Zsolnay developed the study's all-atom molecular dynamics simulation with the Voth Group on the Midway2 computing cluster at the University of Chicago Research Computing Center. He used GROMACS and NAMD software to investigate the equilibrium conformations of the subunits at the filament ends. "This was one of my first projects using a high performance computing cluster," he said.

Movie showing loose contact that forms between barbed end subunits of actin filaments. Subunits B (blue), B-1 (cyan), and B-2 (gray) depicted as ribbon diagrams. Initially bound to B-1, subunit B unflattens, straining contact between subunits until they separate. The resulting loose lateral connection causes subunit B to fluctuate dynamically with respect to the rest of the filament while secured by its D-loop to subunit B-2. Credit: Vilmos Zsolnay, University of Chicago.

"The high performance computing clusters of Stampede2 are really what allowed this work to take place," he added. "They were able to reach the time and length scales in our simulations that we were interested in. Without the resources provided by XSEDE, we would not have been able to analyze as large of a dataset or have had as much confidence in our findings."

They ran nine simulations, each of roughly a million atoms propagated for about a microsecond. "There are three nucleotide states that we were interested in - the ATP, the ADP plus the gamma phosphate, and once phosphate is released, it's in an ADP nucleotide state." Zsolnay said.

The simulations showed the smoking gun of the mystery - distinct equilibrium conformations between the barbed end and the pointed end subunits, which led to meaningful differences in the contacts between neighboring actin monomer subunits.

Study co-authors Gregory Voth (top left) and Vilmos Zsolnay (bottom), University of Chicago, interviewed by Jorge Salazar (top right), TACC.

"What we saw when we started the filament with all of the subunits in the flattened state, the ones at the end relaxed to resemble the monomeric state characterized by a wider shape," Zsolnay explained. "At both of the ends, that same mechanism of the widening of the actin molecule led to very different contacts between subunits." At the fast, barbed end there was a separation between the two molecules. Whereas at the pointed end, there was a very tight connection between them.

Research into actin filaments could find wide-ranging applications, such as improving therapeutics. "What's in the news right now is coronavirus," Voth said, referring to the role of the innate immune system.
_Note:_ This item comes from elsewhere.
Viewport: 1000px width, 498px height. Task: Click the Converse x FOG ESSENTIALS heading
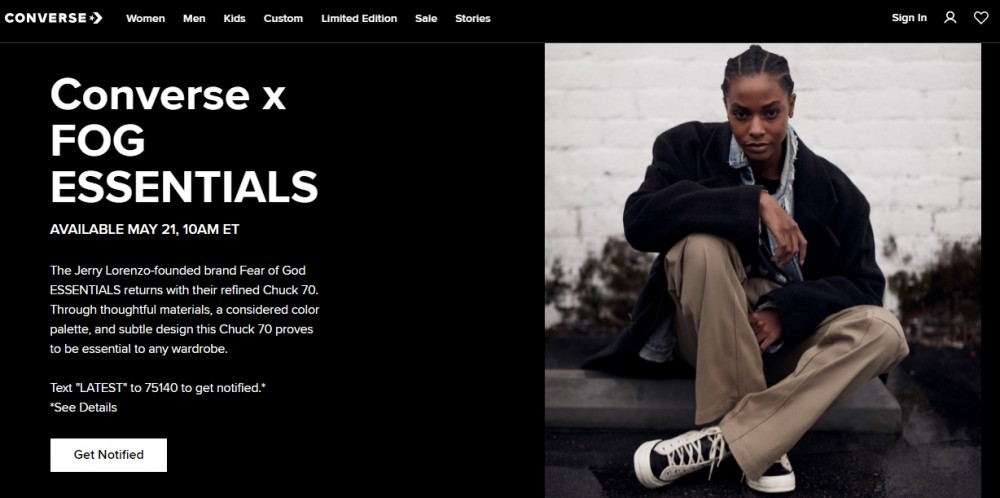pyautogui.click(x=184, y=140)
It involves white blood cells called neutrophils that gobble up bacteria or other pathogens in one's blood stream. "What's critical to their ability to sniff out and seek pathogens is their ability to move through an environment and find the pathogens wherever they are. In the immune response, it's very important," he added

And then there's metastatic cancer, where one or a couple of tumor cells will start to migrate, spreading to other parts of the body. "If you could disrupt that in some way, or make it so that it's not as reliable for your cancerous cells, then you could make a cancer treatment based off of that information," Voth said.

Stampede2 at TACC is allocated through the NSF-funded Extreme Science and Engineering Discovery Environment.

This understanding could help advance development of biomimetic materials that repair themselves. "You can imagine, in the future, a new type of material that heals itself. For instance, if a bucket gets a hole in it, the material could sense that a wound has occurred and heal itself, just like human tissue would," Zsolnay added.

Said Voth: "People are really very keen on biomimetic materials - things that behave like these polymers. Our work is explaining a critical thing, which is the polarization of actin filaments."

The study, "Structural basis for polarized elongation of actin filaments," was published in the Proceedings of the National Academy of Sciences, November of 2020. The study authors are Vilmos Zsolnay, Harshwardhan H. Katkar, and Gregory A. Voth of the University of Chicago; Steven Z. Chou, Thomas D. Pollard of Yale University. Study funding came from the Department of Defense Army Research Office through Multidisciplinary Research Initiative Grant W911NF1410403; and the National Institute of General Medical Sciences of the NIH under Award R01GM026338.